The benefits in terms of architecture and development efficiency are arguably the most important. Small groups of developers can work on individual modules. The contracts of communication between modules can be agreed, so the implementation is free to change and improve without regression.

Framework Provisions for Modularization

Some frameworks have features to help with building modular applications. PureMVC was probably the first to do so with the multi-core version of the framework and its Pipes utility for controlled flow of messages between modules. The Parsley application framework is also designed to support modular applications, in which a module would normally have its own inversion-of-control context that inherits object definitions from the context of a shell application. Parsley includes a messaging framework that can be used for loosely-coupled communication between modules.

The other frameworks are hot on their heels. Spring Actionscript will have modular support as of version 0.9, where each module can have its own context with the option to inherit the object definitions of its parent. A parent context will be able to control which object definitions are exposed to a child context. And the lightweight Swiz framework is going to improve its support for modular development in the near future with its 1.0 release.

In addition to these established frameworks, there are some emerging frameworks focussed more specifically on modularity. Potomac and Adobe Gravity are two new frameworks inspired by OSGi, the dynamic module system for Java. Both aim to provide the infrastructure for loading bundles (i.e. modules) at runtime and communicating between them through service interfaces. Adobe Gravity remains an Adobe internal project but there are plans for a future open-source release, while Potomac is publicly available and includes some developer tooling in the form of a Flash Builder plug-in.

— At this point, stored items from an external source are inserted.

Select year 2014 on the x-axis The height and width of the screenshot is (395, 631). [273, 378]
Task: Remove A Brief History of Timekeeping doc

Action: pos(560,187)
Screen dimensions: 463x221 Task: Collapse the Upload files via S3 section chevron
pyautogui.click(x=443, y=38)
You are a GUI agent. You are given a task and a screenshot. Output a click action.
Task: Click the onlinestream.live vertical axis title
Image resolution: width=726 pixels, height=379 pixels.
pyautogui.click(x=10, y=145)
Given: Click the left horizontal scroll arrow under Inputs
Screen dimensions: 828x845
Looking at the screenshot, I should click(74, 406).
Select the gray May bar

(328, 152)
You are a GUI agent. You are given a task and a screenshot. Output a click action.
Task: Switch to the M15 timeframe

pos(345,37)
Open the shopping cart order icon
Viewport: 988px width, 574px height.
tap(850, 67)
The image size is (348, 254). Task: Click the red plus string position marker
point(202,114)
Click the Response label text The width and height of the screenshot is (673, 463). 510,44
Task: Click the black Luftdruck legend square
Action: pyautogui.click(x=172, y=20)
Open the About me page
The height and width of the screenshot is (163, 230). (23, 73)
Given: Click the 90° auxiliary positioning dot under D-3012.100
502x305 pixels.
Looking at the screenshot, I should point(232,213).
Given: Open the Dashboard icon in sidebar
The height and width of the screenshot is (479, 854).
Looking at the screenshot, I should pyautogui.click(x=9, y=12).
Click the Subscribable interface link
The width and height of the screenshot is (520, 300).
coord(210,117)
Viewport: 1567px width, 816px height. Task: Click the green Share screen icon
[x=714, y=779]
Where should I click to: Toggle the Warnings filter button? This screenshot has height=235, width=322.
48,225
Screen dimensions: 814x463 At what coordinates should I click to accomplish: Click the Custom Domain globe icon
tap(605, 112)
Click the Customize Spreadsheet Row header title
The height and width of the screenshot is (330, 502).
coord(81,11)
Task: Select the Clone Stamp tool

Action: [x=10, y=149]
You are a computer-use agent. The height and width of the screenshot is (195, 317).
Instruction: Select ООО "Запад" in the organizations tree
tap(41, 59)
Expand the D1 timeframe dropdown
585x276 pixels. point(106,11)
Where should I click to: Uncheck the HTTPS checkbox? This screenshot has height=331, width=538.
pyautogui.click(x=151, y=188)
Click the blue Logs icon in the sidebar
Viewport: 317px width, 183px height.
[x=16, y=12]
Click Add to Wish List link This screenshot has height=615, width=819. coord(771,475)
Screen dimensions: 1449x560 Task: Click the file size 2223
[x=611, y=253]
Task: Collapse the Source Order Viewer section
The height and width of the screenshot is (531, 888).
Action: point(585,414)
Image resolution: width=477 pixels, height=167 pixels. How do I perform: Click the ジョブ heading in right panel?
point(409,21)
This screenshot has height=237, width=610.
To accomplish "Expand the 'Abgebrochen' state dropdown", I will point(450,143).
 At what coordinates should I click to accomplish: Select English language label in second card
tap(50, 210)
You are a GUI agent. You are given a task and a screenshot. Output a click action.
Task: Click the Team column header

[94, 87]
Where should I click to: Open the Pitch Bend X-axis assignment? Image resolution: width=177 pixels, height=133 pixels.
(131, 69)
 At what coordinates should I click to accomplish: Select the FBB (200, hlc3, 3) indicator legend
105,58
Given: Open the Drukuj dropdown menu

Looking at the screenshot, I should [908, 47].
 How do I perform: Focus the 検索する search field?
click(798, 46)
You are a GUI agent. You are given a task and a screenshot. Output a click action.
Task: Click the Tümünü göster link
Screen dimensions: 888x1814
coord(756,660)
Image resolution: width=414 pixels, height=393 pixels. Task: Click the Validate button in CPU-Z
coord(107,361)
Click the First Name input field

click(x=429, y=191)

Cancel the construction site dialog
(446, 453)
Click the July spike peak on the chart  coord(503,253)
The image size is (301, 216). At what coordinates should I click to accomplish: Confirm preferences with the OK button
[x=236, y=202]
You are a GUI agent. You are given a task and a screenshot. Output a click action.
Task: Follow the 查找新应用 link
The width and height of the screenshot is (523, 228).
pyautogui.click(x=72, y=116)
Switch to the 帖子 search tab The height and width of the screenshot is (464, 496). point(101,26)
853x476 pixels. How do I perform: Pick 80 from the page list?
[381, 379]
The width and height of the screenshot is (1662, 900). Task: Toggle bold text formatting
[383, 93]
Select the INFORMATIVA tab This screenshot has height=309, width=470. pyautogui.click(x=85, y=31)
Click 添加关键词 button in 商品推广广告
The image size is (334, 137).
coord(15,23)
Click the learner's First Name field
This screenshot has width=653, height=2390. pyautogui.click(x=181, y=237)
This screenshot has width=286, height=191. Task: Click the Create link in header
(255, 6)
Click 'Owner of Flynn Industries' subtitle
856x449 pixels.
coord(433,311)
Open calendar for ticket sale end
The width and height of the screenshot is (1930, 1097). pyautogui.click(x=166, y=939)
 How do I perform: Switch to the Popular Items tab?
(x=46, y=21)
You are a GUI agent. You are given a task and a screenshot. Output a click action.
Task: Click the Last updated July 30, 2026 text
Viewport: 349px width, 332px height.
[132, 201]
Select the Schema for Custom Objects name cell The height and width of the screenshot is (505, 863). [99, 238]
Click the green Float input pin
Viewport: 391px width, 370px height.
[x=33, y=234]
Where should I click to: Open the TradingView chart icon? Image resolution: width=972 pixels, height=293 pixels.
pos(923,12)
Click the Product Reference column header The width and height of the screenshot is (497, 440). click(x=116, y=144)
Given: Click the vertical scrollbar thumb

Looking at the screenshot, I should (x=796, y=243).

Cairngorm 3 and Modularization

One of the key messages of the Cairngorm 3 reference architecture (currently in draft) is to separate applications into distinct functional areas that can be developed independently; in other words a modular architecture, where each functional area is a module. The Cairngorm guidelines recommend that communication between functional areas takes place through a thin API that might consist of interfaces, events and data transfer objects. This approach minimizes dependencies between the distinct functional areas of an application. It promotes what Robert Martin terms "good dependencies" in the direction of stability. More details can be found in the Creating Functional Areas draft document.

The Enterprise Solution: Adobe LiveCycle Mosaic ES2

LiveCycle Mosaic ES2 is far more than a modularity framework, but modularity is an important part of its design. It's a client-and-server-side technology for building applications by composition, combining different pieces into personalized views that are focussed on the activities that different users perform. On the server-side, reusable application assets can be stored and shared, while LiveCycle DataServices is available for integrating with different data sources. On the client-side, applications are assembled from different tiles, that can be developed from scratch or adapted from existing Flex and HTML applications. A customizable shell application loads and lays out the tiles, and the framework provides a publish-subscribe messaging API for communication between them. For more details about the Adobe enterprise solution to modularity, refer to the LiveCycle Mosaic ES2 product page.

Conclusion

As we attempt to build bigger and better applications in Flex and AIR, the topic of modularity becomes more important to ensure efficient development, scalability and maintainability. It is vital to be able to separate portions of a large application so they can be developed, tested and deployed independently. The Flex SDK provides some simple means of modularization with Modules and Sub-Applications, and some frameworks build on top of these to provide more features. Furthermore, Adobe has now released an enterprise solution in LiveCycle Mosaic ES2 that provides the infrastructure for rapidly developing and deploying RIAs to the browser and desktop in a modular way.